#### ACTION ITEM:
Please retype the material from its first line through the line containing "The width and", with both of those lines included.

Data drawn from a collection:

* * * *

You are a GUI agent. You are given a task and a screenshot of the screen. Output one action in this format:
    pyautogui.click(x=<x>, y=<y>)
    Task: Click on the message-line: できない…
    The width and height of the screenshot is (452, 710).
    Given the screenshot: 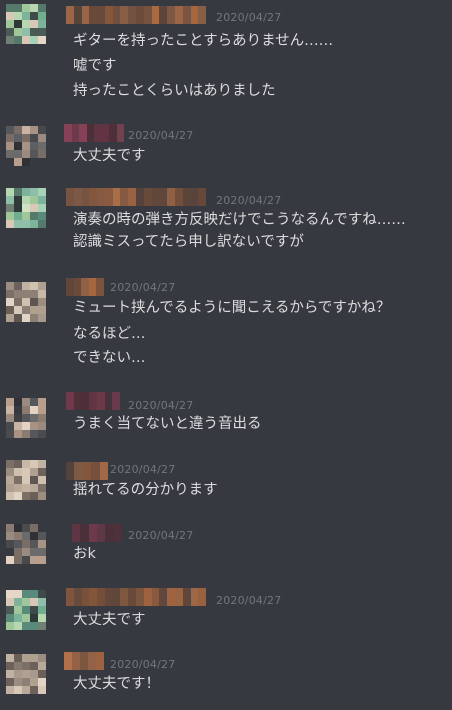 What is the action you would take?
    pyautogui.click(x=110, y=358)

* * * *

#### TASK RESPONSE:
You are a GUI agent. You are given a task and a screenshot of the screen. Output one action in this format:
    pyautogui.click(x=<x>, y=<y>)
    Task: Click on the message-line: できない…
    The width and height of the screenshot is (452, 710).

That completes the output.